The mining facility with a resonant name ‘Aurelia’ was carved into the steep western slope of the Kaczawa Valley in Złotoryja, below the church and cemetery on St. Nicholas Mountain. Despite the well-known saying that ‘the deceased from Złotoryja lie in gold,’ the adit was carved by hand in search of not gold but copper ore. The mystery of the adit beneath Mount St. Nicholas is evidenced by unconfirmed information that it may be connected to the underground passages of St. Nicholas’ Church.
The workings of the adit beneath Mount St.
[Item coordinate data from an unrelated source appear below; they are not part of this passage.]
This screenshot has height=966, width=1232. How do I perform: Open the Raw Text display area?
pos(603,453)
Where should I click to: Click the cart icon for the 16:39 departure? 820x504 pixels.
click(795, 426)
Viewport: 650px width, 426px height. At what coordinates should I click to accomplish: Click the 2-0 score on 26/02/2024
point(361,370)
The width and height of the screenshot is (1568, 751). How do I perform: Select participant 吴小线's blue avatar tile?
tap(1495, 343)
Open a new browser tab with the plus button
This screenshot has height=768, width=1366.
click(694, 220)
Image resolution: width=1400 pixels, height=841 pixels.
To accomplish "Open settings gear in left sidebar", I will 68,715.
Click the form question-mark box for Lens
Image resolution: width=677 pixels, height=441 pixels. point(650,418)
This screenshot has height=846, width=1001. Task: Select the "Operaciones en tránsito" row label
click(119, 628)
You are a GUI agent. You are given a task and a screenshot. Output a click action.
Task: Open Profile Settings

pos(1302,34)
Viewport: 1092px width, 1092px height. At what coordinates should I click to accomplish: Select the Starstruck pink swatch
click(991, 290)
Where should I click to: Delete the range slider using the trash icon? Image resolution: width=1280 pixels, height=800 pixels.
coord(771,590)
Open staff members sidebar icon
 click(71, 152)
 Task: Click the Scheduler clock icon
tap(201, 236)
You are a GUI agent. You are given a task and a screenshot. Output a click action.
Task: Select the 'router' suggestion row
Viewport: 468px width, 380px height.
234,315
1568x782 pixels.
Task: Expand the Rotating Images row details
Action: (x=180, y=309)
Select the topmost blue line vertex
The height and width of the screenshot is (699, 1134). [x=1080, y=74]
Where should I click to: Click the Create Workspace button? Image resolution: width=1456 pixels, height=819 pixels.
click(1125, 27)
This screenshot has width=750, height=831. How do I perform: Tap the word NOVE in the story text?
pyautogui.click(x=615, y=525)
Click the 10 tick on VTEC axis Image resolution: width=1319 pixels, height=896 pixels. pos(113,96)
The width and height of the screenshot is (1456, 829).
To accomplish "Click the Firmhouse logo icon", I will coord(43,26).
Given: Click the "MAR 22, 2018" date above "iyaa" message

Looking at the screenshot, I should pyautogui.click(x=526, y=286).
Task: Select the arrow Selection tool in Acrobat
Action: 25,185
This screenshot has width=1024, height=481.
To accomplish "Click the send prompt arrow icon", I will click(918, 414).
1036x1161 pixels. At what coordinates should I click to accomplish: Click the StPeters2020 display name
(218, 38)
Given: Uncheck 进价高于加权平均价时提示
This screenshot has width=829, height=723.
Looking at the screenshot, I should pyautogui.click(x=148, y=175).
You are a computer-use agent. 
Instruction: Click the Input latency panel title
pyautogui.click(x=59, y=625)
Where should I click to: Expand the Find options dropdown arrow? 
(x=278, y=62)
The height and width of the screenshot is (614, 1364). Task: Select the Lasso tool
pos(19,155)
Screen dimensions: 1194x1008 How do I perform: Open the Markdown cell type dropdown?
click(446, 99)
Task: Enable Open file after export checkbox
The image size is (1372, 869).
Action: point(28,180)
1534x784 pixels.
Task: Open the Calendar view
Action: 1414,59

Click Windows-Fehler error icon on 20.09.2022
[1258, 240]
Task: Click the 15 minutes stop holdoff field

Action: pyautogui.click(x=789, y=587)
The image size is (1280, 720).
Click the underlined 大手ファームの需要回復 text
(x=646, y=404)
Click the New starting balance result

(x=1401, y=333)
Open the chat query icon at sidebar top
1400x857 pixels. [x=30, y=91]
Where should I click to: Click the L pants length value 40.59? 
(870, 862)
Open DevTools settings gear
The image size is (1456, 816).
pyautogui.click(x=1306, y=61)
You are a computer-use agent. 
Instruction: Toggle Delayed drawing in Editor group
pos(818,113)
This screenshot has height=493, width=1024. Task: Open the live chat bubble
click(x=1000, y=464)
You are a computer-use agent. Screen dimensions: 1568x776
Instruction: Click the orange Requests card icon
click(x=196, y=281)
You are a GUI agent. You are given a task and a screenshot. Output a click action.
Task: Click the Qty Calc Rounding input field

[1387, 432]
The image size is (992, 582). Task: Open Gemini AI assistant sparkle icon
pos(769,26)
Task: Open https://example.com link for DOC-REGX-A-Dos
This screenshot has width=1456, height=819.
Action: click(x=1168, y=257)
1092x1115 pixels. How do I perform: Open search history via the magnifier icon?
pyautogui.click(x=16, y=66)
Nicholas were carved in massive, weakly transformed rocks of subvolcanic origin – the so-called diabases, which occur here in the form of lenses and flat magmatic bodies within the surrounding transformed sedimentary (metasedimentary) rocks – sericitic schists and phyllites of the Kaczawa metamorphic complex. Diabases formed at the bottom of the marine basin that existed in the area of today’s Kaczawskie Mountains and Foothills during geological periods known as the Ordovician and Silurian (485-419 million years ago). The mineral composition of these rocks is dominated by minerals such as albite, epidote, chlorite, calcite, actinolite, and iron oxides. In diabases, calcite and quartz veins are often encountered, which were the subject of interest for miners. These veins formed as a result of the cooling of hot solutions circulating in rock fissures. The solutions contained dissolved metal ions, such as copper and silver, which were encountered during mining operations. Gold, on the other hand, has been found in the sands and gravels overlying the diabases occurring on the southern slopes of the hill. It comes from the same veins that were exploited in the ‘Aurelia’ adit, however, it is so-called secondary gold. It was deposited in river gravels and sands through the erosion and weathering of the rocks where it originally occurred. Therefore, today we can find gold in streams and rivers flowing through the Kaczawskie Mountains and Foothills. In the 17th century, 10.6 grams of pure gold were washed out from 54 tons of sand from Mount St. Nicholas.
The digging of the first adit on the slopes of Mount St. Nicholas (next to the Aurelia adit, there are also two other smaller structures) began in 1661, resulting in the extraction of small amounts of silver and copper. During these works, older adits, probably dating back to the 14th-15th centuries, were discovered. Vertical shafts were dug from the horizontally running adit, reaching the surface. The Aurelia adit in Złotoryja, as one of the few such objects in the Kaczawskie Foothills, has been open to visitors since 1973.